Simon levantó la mirada.

—Ya empezaba a pensar que nunca me lo preguntarías.

—No es precisamente mi tema favorito. Al contrario que a ti, a mí no me gusta demasiado darle vueltas a mis deficiencias y mis errores.

—Entonces eres un hombre más afortunado que yo —replicó Simon—. Pero si alguna vez piensas en él, no hace falta que te atormentes demasiado. Ha recuperado la memoria.

—Alabado sea Jesucristo. ¿Y ahora está como cambiado, o qué?

—No. En realidad lo encuentro más o menos igual. Naturalmente no está tan melancólico como antes. Pero, aparte de eso, es el mismo hombre que conocí en la isla. Por otro lado, ahora ha despedido a su mujer y está tramitando un divorcio.

—Buf —soltó Henry—. Está claro que con él uno no puede andarse con bromas, ¿eh?

—Creo que quiere a otra. Así que en cierto modo le hiciste un favor. Aunque no esperes que nunca lo reconozca. Lo que hiciste, Henry, fue…

—Lo sé. En serio, Simon, a veces yo mismo no entiendo lo que me pasa. Pero tengo que hacer todo lo que sea preciso para reconciliarme con Alan. Gloucester me ha escrito que sin Alan nunca conseguiré mi corona, ya que las tropas de mi madre están cansadas de guerrear y él mismo es demasiado viejo y está demasiado enfermo para volver a avivar el fuego. Solo Alan de Helmsby podría hacerlo. Siempre que consiga apartarle de ese espíritu conciliador que últimamente parece caracterizarle.

—¿Qué más decía en su carta? —preguntó Simon intrigado.

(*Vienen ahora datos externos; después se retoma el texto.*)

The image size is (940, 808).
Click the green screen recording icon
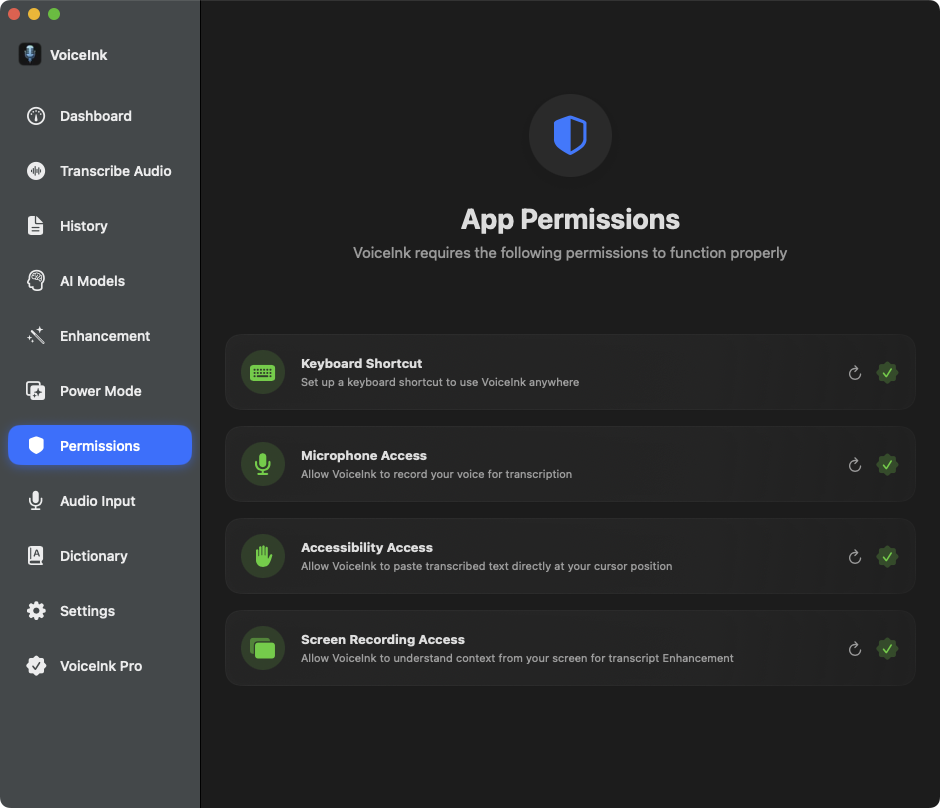click(263, 649)
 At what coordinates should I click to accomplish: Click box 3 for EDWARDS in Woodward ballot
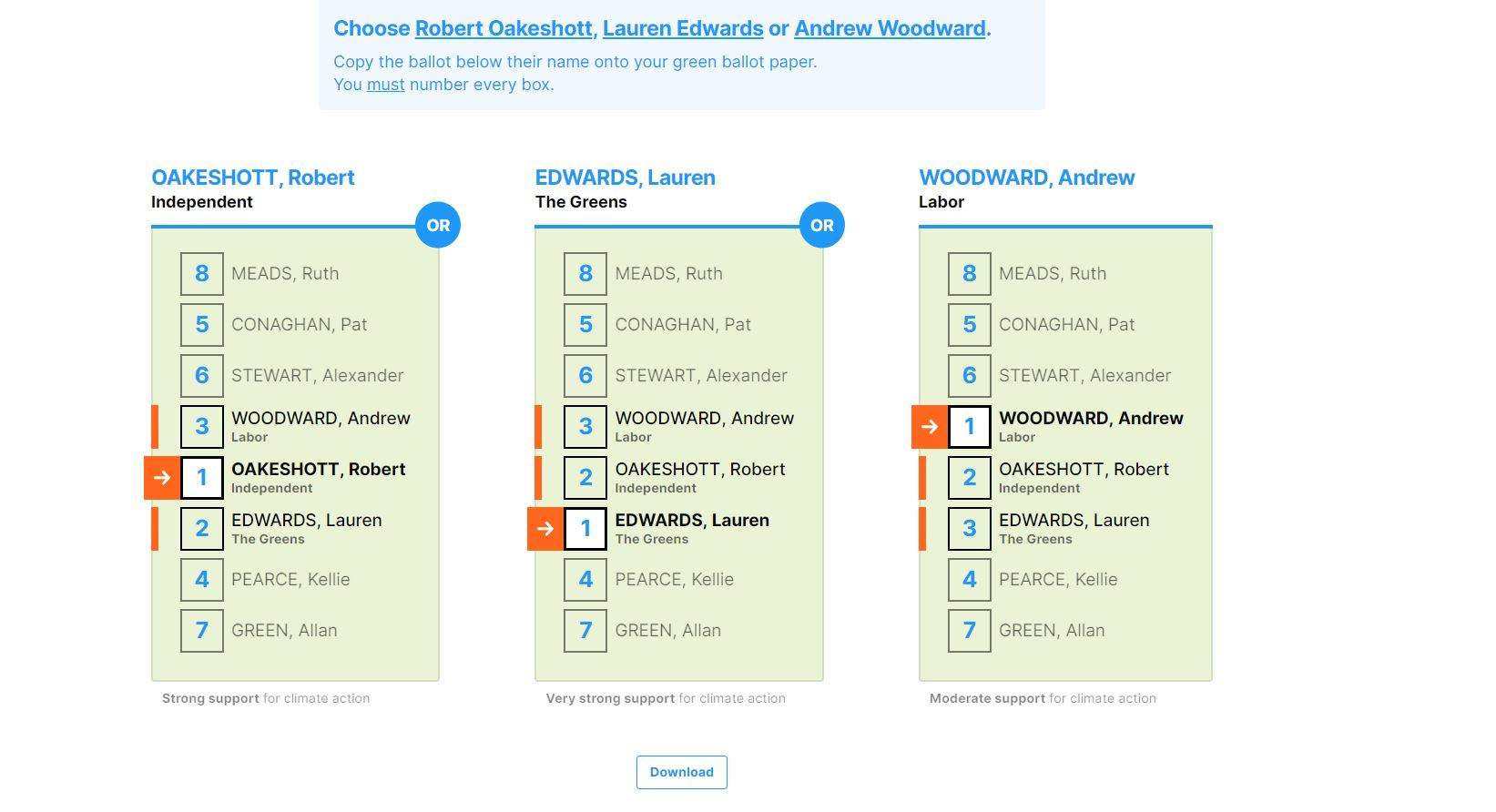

—Que debo volver tan pronto como sea posible a Inglaterra, antes de que Stephen arregle sus diferencias con la Iglesia. Y me explica que el rey David de Escocia podría armarme caballero ya que Louis me lo niega. Pero la próxima vez que vaya a Inglaterra, Simon, estaré mejor preparado. Seré yo quien elija el momento, y no Gloucester, ni tampoco mi padre. Yo decido mi destino, y nadie más.

—Ten cuidado, Henry. Lo que dices es una blasfemia.

—Si vamos a Inglaterra, también Dios tendrá que decidirse. Por mí, o contra mí. Dios no me da miedo.